Employers need to ask themselves the question; is quiet quitting a bad thing? On paper, no— it means your workers are fulfilling the tasks they were hired to do. If your organization isn’t actively focused on internal promotion and development, there’s a good chance your leadership team won’t notice someone quiet quitting at all.
However, that lack of awareness in itself is a serious issue and it’s not because your workers are being ‘lazy’; it’s because you’ve created a work environment where their options are quit quietly or burn out. If you expect your team to take on additional responsibilities without additional compensation, that’s a structural problem that can’t be solved by burning out your workers.
Many workplaces lost team members in 2020 and never replaced them; instead, they expected workers to absorb more responsibilities without acknowledging that officially.
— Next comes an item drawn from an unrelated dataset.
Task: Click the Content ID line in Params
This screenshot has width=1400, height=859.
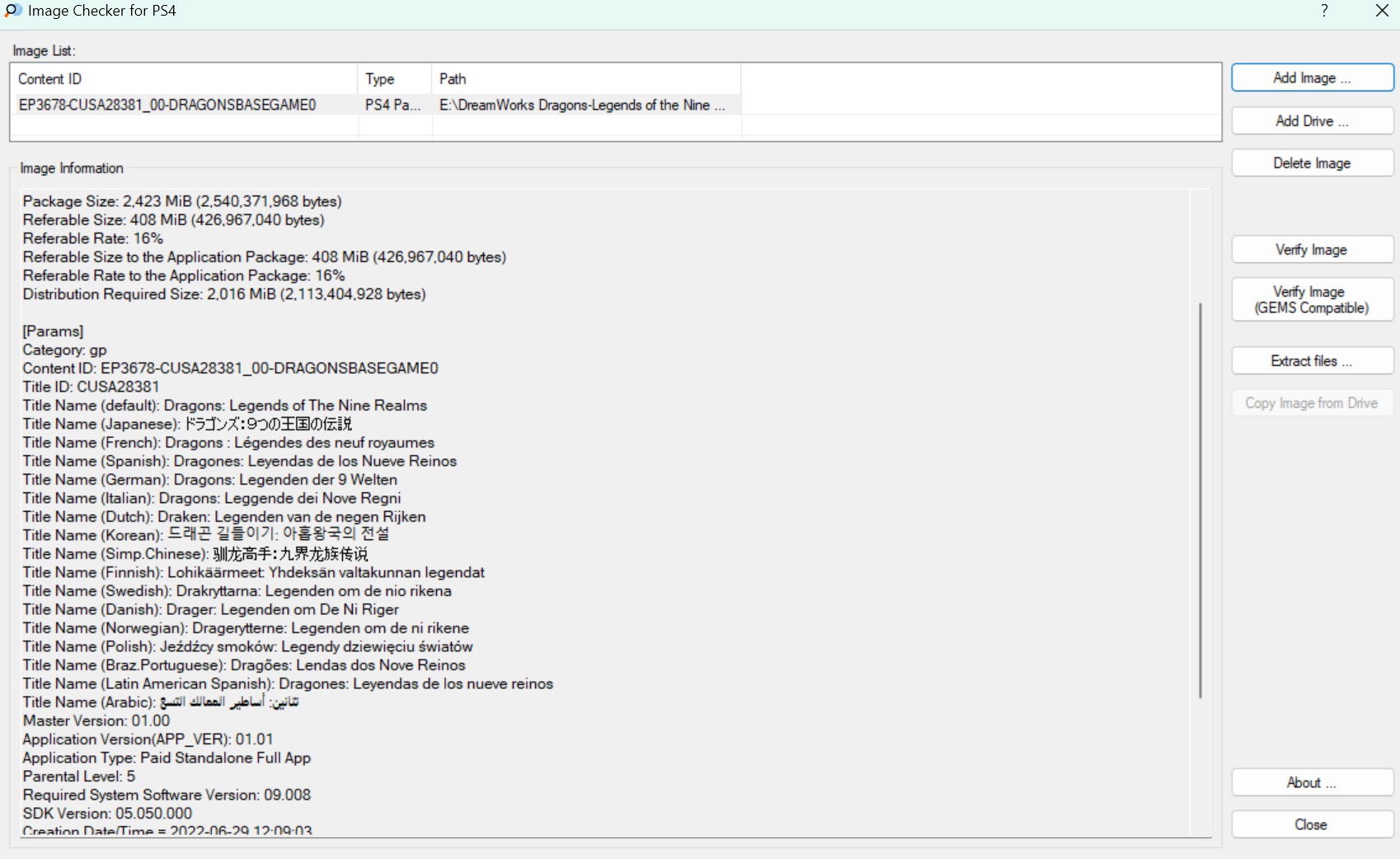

The boundaries between life and work continue to erode with the rise of remote work, especially in competitive industries and many people are struggling to make ends meet with rising inflation and cost of living sky-rocketing.
Most of the companies engaging in this conversation are neglecting to reflect on their own contribution to this “problem”; they’ve expected workers to perform at exceptional levels for ordinary compensation and aren’t happy that workers are now establishing boundaries.
The truth is that workplaces will ultimately get what they deserve from employees. If you invest in their success, offer competitive wages, and provide recognition and solid company culture, your team will engage and invest their skill back into the organization. If you don’t, they’re going to start running through the motions and collecting a paycheck. It’s on the organization to prevent that from happening.
A common mantra online for workers seeking work-life balance is the phrase ‘act your wage’. If employees fulfilling their duties as reflected by their pay rate is a problem, then you need to increase their pay to reflect their full scope of responsibilities. If they can’t do that, stop expecting more— simple as that.
If workers aren’t being recognized or compensated for going above and beyond, working extra hours, taking on additional workloads, and assuming more responsibility, why should they do it at all? Very frequently, the workplaces that demand this kind of dedication from their employees don’t offer them any kind of security in return and only contribute to increasing their stress.
Work-life balance is often touted as a ‘benefit’ given generously by employers, but that cannot be the mindset of your leadership team if you want to develop a healthy company culture.
Whether employers like it or not, the new generation of workers wants to untangle their identities from their careers. They are striving to ‘work to live’ not ‘live to work’ —-the point of their lives is not to increase profits. Employers need to focus on purpose driven impact that transcends self interest.
The sooner leaders realize that, the sooner they can restructure their organizations to succeed and support their employees.